1979, c. 63, a. 128; 1992, c. 21, a. 321; 2001, c. 60, a. 167.

 

[80]      Cette délégation est d’ailleurs souhaitable puisque, en pratique, le directeur de la santé publique lui-même n’est sûrement pas toujours présent et disponible à son bureau que ce soit en raison d’un surplus de travail, de vacances, de maladie, etc. Les prescriptions de la loi doivent continuer d’être appliquées malgré cette absence et c’est pourquoi une telle délégation est non seulement légale, mais nécessaire.

 

 

[16]           Par conséquent, la Commission des lésions professionnelles est d’avis que la décision rendue par le Comité est irrégulière et que la travailleuse n’était pas tenue d’occuper l’assignation temporaire autorisée par le médecin traitant le 8 octobre 2009.

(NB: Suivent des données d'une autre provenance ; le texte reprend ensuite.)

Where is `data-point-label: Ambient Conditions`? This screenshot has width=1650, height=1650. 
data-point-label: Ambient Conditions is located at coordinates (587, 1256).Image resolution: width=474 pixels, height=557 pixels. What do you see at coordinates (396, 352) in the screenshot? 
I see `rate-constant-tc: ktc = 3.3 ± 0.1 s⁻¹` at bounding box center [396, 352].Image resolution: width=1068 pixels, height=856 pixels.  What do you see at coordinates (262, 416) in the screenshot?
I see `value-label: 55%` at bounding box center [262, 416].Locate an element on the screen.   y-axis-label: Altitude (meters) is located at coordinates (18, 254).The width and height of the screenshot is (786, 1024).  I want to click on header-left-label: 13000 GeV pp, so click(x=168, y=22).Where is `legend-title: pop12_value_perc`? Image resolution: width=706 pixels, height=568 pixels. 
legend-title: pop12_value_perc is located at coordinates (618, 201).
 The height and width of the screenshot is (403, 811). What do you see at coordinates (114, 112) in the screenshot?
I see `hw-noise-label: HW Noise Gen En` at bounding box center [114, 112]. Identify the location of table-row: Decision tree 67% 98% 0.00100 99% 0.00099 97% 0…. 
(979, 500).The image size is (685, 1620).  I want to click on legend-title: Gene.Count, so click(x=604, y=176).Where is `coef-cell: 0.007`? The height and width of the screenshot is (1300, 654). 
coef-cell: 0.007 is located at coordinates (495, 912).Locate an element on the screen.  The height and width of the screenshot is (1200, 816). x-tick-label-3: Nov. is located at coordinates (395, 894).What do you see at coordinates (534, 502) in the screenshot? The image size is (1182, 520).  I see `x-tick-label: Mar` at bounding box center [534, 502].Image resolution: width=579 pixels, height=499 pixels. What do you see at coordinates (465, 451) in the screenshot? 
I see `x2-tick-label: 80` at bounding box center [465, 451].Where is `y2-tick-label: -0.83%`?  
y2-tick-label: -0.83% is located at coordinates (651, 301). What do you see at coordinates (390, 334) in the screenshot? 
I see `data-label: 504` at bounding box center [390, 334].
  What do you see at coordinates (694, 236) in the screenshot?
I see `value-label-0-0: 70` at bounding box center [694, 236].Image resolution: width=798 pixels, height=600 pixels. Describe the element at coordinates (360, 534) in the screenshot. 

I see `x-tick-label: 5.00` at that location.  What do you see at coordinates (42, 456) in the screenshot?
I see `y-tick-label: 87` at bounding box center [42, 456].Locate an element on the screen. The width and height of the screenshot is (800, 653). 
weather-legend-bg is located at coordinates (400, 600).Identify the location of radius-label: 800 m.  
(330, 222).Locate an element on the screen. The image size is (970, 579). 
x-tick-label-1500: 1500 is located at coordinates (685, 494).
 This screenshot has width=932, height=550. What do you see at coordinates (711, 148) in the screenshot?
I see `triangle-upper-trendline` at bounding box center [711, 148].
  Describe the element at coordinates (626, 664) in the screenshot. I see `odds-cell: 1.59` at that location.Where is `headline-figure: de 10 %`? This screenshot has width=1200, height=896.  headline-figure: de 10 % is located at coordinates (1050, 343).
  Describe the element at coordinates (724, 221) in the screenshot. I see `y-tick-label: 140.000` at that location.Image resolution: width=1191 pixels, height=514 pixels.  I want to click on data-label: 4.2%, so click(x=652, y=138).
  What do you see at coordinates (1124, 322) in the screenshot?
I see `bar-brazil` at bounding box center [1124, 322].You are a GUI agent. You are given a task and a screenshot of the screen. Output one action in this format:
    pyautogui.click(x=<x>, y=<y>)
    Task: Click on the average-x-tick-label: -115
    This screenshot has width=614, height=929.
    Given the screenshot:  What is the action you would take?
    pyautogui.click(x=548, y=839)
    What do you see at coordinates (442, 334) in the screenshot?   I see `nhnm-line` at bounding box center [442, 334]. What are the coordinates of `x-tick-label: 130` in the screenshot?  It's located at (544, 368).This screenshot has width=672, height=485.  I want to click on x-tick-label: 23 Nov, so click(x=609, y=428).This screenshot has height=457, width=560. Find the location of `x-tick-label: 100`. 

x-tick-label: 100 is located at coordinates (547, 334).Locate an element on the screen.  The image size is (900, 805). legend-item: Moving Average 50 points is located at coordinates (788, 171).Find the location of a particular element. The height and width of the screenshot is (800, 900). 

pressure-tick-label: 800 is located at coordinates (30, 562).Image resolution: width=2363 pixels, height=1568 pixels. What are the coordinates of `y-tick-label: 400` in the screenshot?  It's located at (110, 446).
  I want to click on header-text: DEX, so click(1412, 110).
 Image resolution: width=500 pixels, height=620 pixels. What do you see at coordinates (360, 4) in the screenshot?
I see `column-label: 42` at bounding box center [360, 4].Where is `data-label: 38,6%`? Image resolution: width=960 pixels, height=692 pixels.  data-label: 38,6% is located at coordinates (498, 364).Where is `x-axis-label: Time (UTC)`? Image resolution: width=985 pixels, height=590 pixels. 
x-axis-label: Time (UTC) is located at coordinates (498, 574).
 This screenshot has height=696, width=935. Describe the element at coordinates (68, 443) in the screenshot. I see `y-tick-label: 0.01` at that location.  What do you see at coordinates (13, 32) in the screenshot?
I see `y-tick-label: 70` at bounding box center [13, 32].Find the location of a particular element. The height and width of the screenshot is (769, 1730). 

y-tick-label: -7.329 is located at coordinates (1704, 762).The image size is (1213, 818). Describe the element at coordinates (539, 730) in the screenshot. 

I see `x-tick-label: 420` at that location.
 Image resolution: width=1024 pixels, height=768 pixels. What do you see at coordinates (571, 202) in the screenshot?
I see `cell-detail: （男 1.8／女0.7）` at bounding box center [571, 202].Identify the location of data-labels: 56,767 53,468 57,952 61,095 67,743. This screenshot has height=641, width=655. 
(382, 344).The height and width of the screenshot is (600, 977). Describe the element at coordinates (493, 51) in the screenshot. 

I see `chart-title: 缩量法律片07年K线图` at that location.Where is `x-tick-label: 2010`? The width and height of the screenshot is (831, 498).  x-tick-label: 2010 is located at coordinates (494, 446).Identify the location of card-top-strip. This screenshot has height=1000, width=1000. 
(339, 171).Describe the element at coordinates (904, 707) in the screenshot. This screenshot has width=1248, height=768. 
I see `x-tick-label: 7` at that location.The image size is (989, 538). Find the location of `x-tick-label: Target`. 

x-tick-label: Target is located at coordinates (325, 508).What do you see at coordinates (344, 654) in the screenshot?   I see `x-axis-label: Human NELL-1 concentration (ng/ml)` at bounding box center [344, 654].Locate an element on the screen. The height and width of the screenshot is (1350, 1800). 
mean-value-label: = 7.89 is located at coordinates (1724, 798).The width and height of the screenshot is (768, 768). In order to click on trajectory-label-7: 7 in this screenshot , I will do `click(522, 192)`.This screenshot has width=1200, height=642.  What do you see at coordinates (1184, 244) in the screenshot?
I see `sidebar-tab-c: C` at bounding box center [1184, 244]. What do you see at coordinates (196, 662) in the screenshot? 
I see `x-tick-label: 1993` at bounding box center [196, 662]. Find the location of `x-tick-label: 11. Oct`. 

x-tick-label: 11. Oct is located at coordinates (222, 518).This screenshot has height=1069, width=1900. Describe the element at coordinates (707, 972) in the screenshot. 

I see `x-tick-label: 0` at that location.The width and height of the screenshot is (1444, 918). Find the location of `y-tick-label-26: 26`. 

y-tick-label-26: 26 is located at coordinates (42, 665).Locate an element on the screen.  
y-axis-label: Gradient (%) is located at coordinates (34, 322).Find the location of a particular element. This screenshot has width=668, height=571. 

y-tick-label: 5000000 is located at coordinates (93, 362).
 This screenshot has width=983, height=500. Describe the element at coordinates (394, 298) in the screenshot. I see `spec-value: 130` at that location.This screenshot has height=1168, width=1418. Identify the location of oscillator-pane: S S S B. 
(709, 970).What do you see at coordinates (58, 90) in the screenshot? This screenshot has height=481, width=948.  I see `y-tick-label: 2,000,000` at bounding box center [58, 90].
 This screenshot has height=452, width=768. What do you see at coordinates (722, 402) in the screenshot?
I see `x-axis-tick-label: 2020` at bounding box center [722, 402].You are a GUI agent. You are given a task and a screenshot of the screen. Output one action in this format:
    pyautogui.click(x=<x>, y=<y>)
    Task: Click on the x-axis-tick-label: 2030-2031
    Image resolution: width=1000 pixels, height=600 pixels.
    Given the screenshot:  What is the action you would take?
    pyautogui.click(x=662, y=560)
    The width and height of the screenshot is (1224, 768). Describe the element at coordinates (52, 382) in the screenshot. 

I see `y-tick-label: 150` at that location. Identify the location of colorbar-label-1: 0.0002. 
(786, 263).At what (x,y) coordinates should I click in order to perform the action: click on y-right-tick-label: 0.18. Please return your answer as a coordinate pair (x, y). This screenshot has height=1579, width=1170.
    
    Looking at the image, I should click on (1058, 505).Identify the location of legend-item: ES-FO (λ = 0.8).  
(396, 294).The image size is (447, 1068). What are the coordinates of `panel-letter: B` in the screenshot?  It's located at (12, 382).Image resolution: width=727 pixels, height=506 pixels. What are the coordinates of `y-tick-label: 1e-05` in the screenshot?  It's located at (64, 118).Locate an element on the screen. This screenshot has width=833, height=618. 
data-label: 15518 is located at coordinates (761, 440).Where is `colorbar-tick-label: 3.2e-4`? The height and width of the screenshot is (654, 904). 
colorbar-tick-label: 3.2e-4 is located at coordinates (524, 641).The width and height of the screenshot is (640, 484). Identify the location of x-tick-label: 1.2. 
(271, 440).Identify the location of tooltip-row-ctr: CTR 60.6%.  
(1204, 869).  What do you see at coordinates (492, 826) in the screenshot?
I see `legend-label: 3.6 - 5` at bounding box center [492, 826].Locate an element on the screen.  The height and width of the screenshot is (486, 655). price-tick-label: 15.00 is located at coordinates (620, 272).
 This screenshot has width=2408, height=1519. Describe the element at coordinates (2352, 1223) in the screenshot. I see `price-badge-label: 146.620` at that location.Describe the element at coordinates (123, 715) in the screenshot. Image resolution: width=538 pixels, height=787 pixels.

PAR CES MOTIFS, LA COMMISSION DES LÉSIONS PROFESSIONNELLES :

ACCUEILLE la requête de madame Mélanie Ouellet, la travailleuse;

INFIRME la décision de la Commission de la santé et de la sécurité du travail rendue le 11 novembre 2009, à la suite d’une révision administrative;

DÉCLARE que la travailleuse n’était pas tenue d’occuper l’assignation temporaire d’un travail autorisée par le médecin qui a charge le 8 octobre 2009.

 

 

 

__________________________________

 

Johanne Landry

 

 

 

 

 

Me Denis Tremblay

Tremblay & Tremblay

Représentant de la partie intéressée

 



[1]           L.R.Q. c. S-2.1

[2]           Voir le procès-verbal.

[3]           L.R.Q. c. A-3.001

[4]           L.R.Q. c. S-2.1

[5]           Fortier et A.F.G. Industries ltée (Glaverbec), C.L.P. 116416-32-9905, 23 décembre 1999, G. Tardif.; Plante et Scierie Gallichan inc., C.L.P. 198923-08-0302, 17 mars 2003, R. Deraîche; Alcan Aluminium ltée - Usine Saguenay et Ratthé, C.L.P. 239667-02-0407, 6 décembre 2004, J.-F. Clément.